Stop Sequence Explained
Stop Sequence matters in llm work because it changes how teams evaluate quality, risk, and operating discipline once an AI system leaves the whiteboard and starts handling real traffic. A strong page should therefore explain not only the definition, but also the workflow trade-offs, implementation choices, and practical signals that show whether Stop Sequence is helping or creating new failure modes. A stop sequence is a predefined string or set of strings that tells the language model to stop generating text when encountered. When the model generates a stop sequence, generation immediately halts and the response is returned, excluding the stop sequence itself.

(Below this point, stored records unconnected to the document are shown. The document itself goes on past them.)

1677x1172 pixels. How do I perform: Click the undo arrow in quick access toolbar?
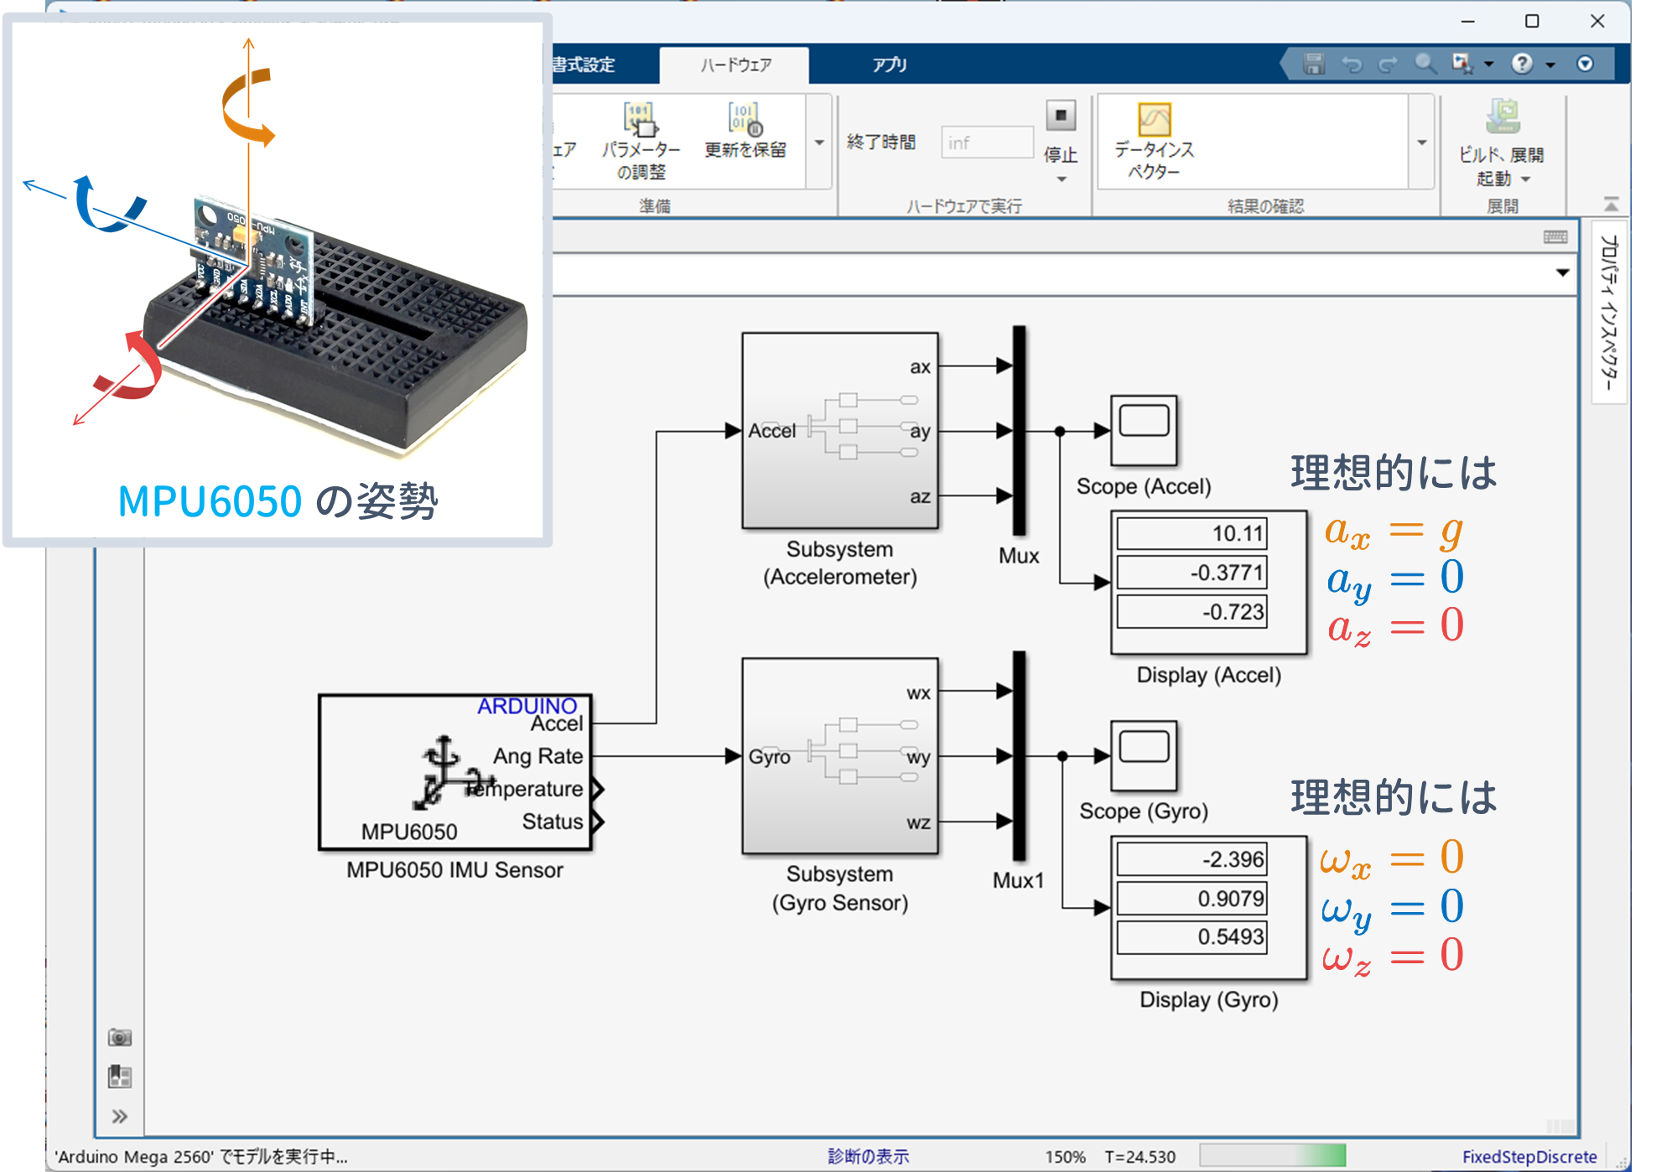coord(1351,64)
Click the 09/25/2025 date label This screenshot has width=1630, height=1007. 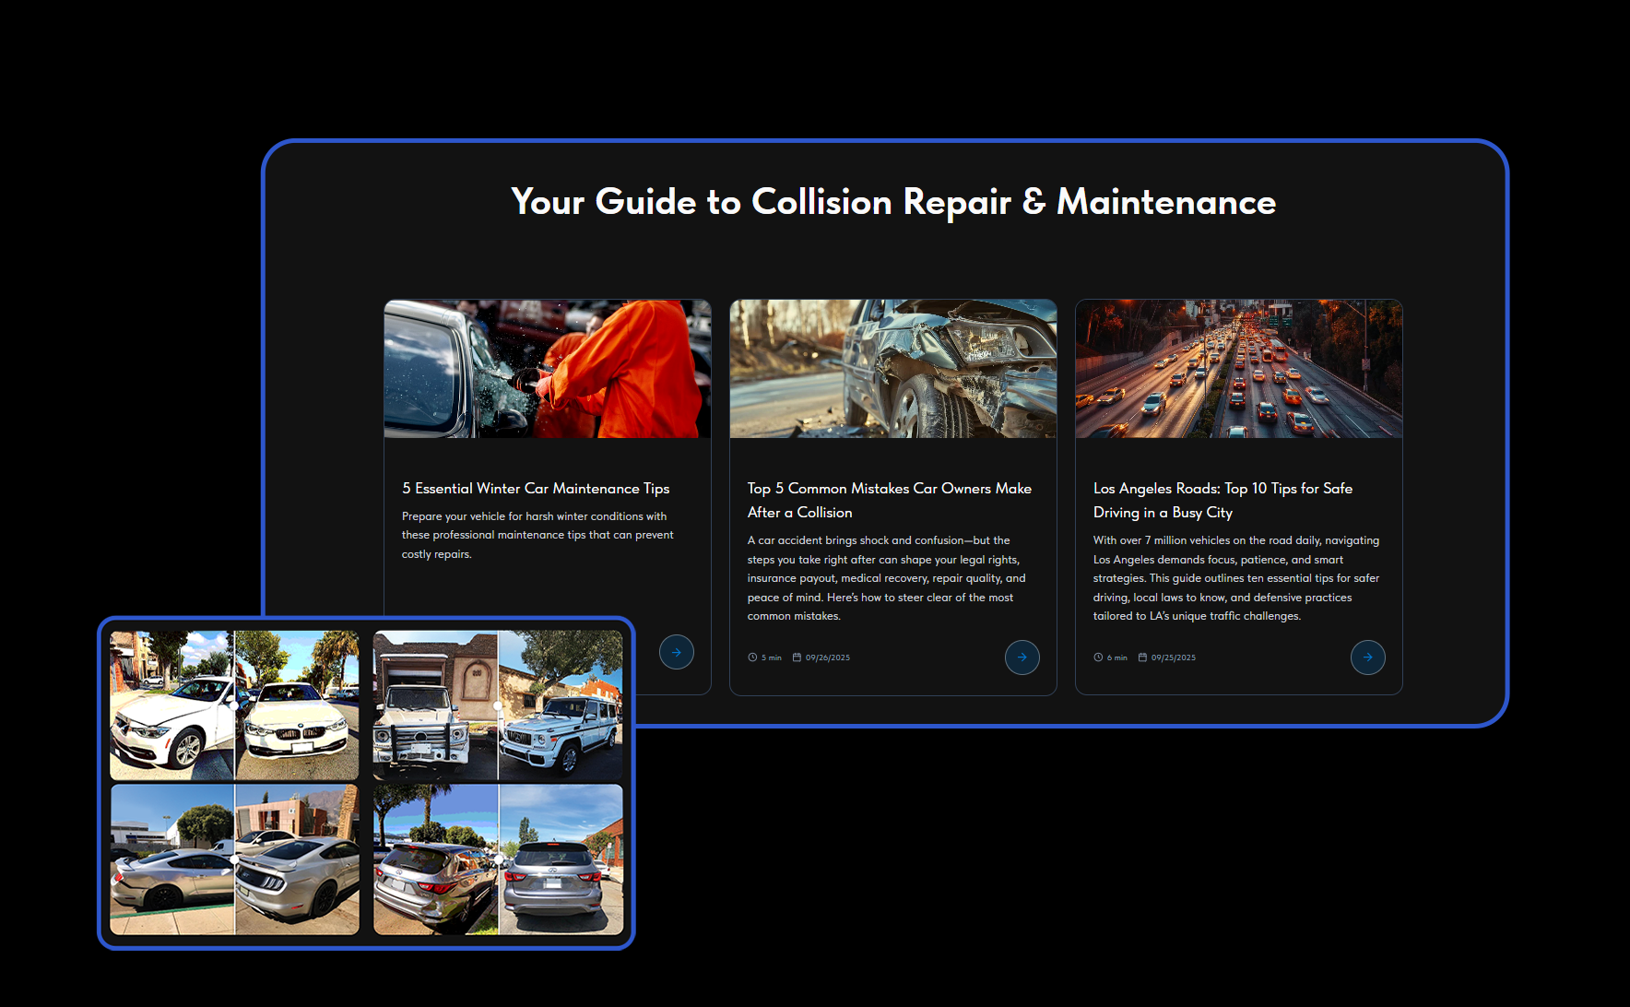[x=1173, y=658]
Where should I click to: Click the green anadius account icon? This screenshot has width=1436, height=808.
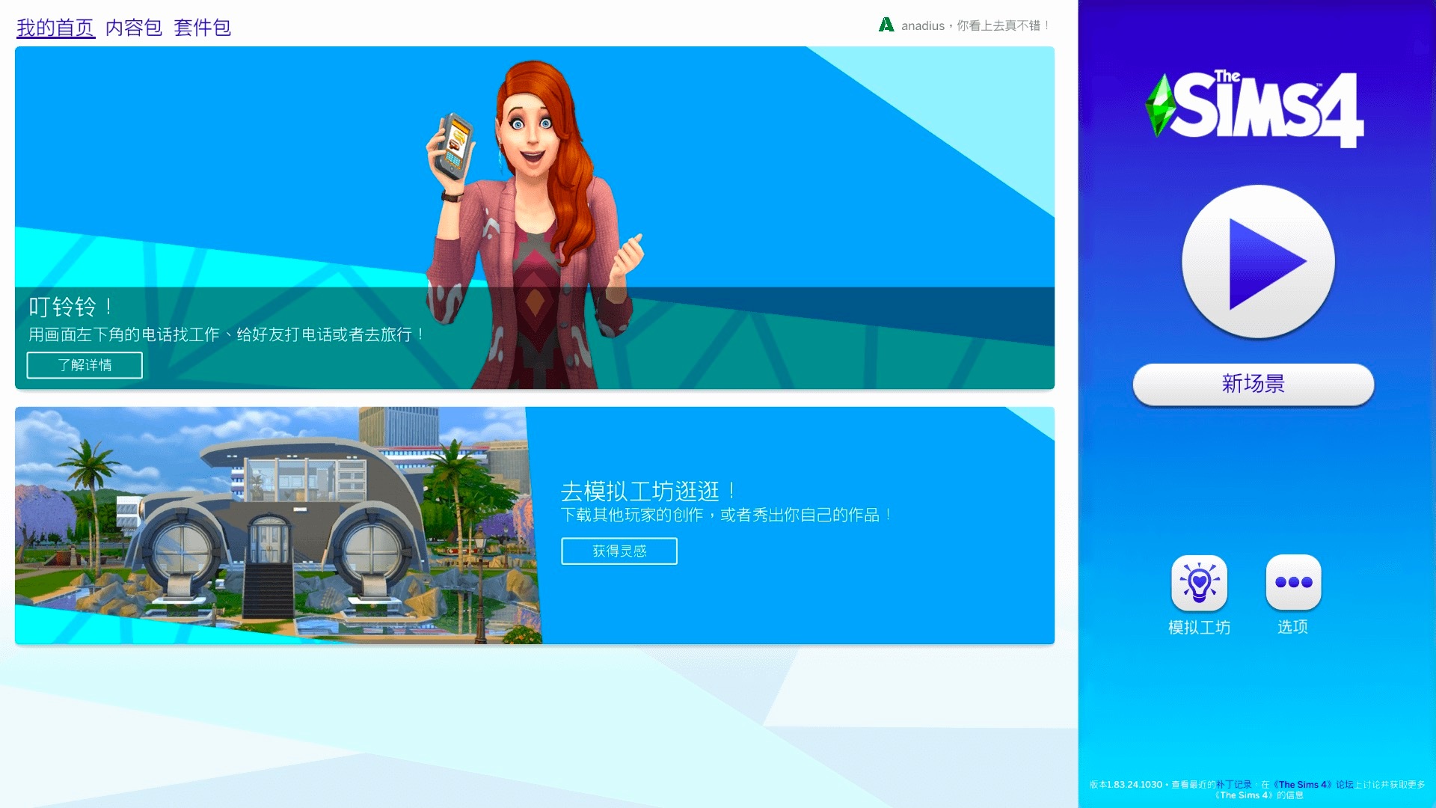click(x=886, y=25)
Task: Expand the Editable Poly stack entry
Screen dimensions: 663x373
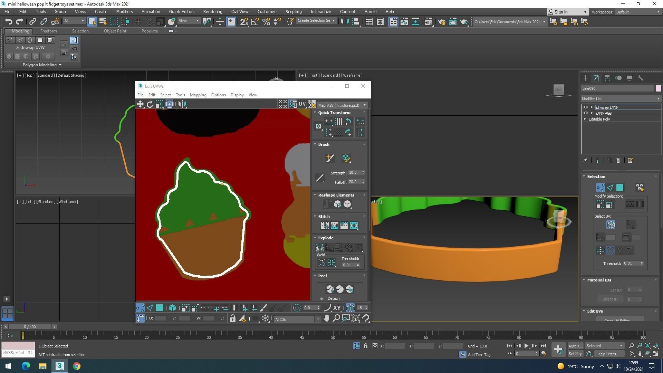Action: [585, 119]
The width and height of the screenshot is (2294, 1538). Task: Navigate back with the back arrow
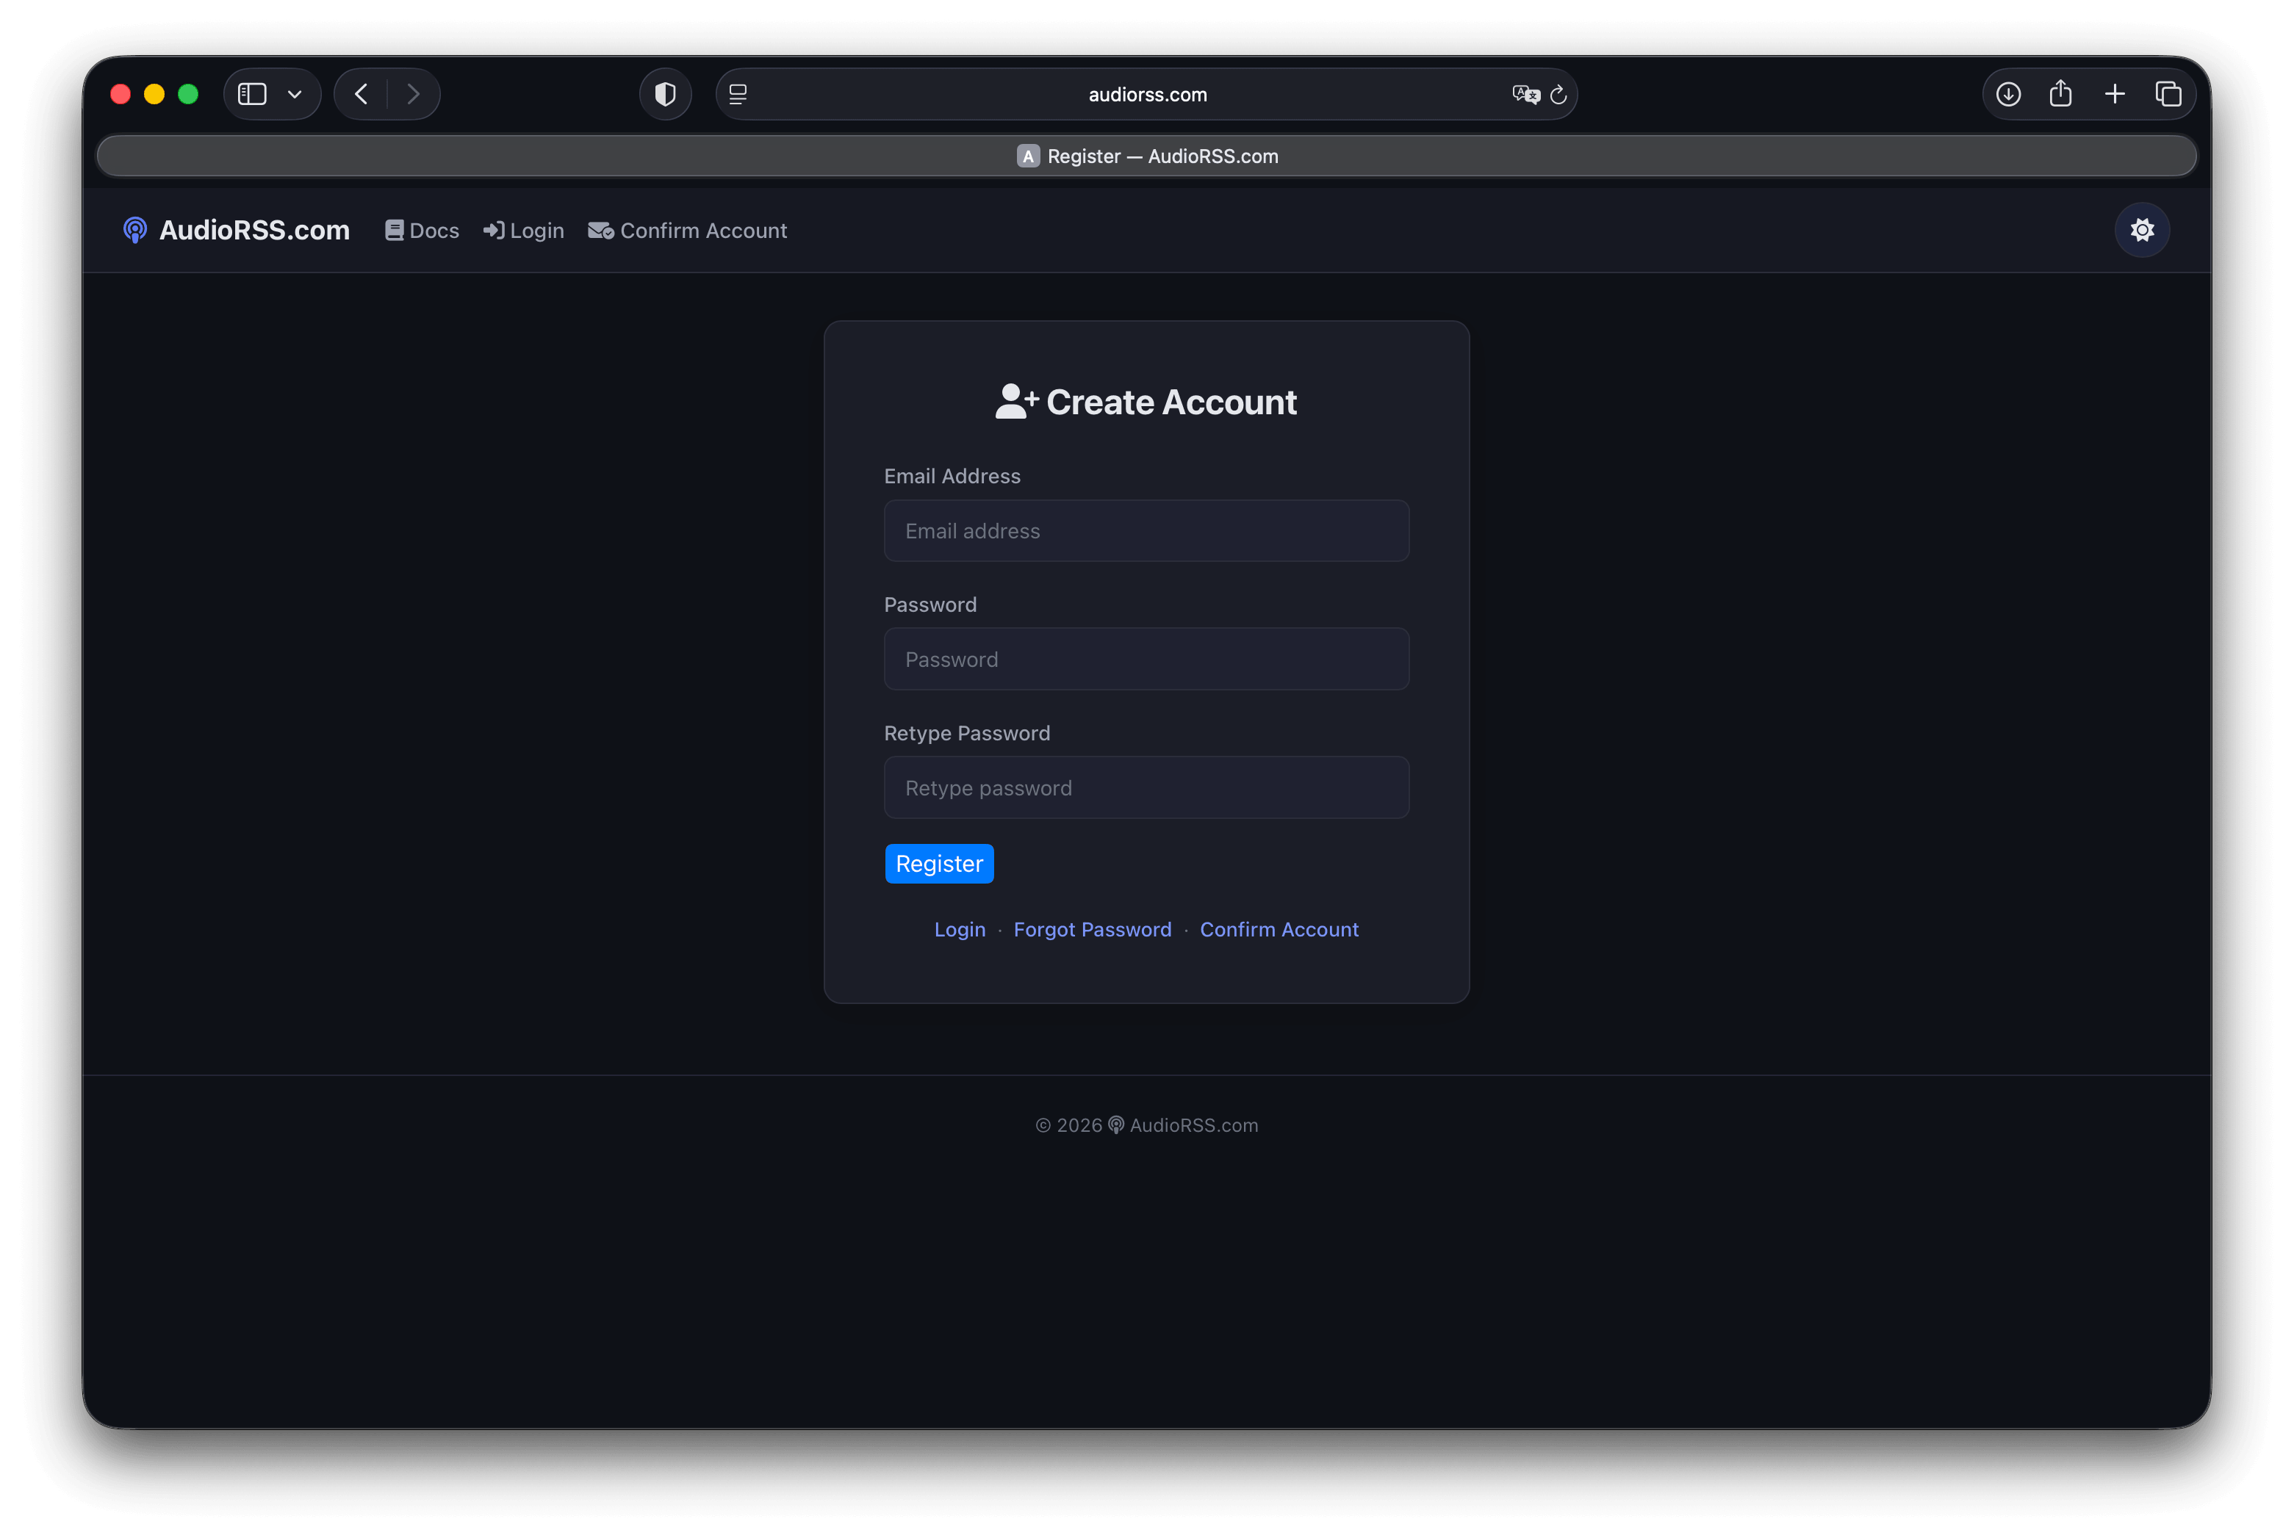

Stop sequences are useful for controlling output format and preventing the model from generating unwanted additional content. For example, if you ask a model to generate a single function, you might use a double newline as a stop sequence to prevent it from continuing with additional functions.
Common stop sequences include newlines, specific delimiters, end-of-section markers, or custom tokens. APIs typically allow specifying multiple stop sequences, and generation stops at whichever one appears first.
Stop Sequence is often easier to understand when you stop treating it as a dictionary entry and start looking at the operational question it answers. Teams normally encounter the term when they are deciding how to improve quality, lower risk, or make an AI workflow easier to manage after launch.
That is also why Stop Sequence gets compared with Max Tokens, Special Token, and Streaming. The overlap can be real, but the practical difference usually sits in which part of the system changes once the concept is applied and which trade-off the team is willing to make.
A useful explanation therefore needs to connect Stop Sequence back to deployment choices. When the concept is framed in workflow terms, people can decide whether it belongs in their current system, whether it solves the right problem, and what it would change if they implemented it seriously.
Stop Sequence also tends to show up when teams are debugging disappointing outcomes in production. The concept gives them a way to explain why a system behaves the way it does, which options are still open, and where a smarter intervention would actually move the quality needle instead of creating more complexity.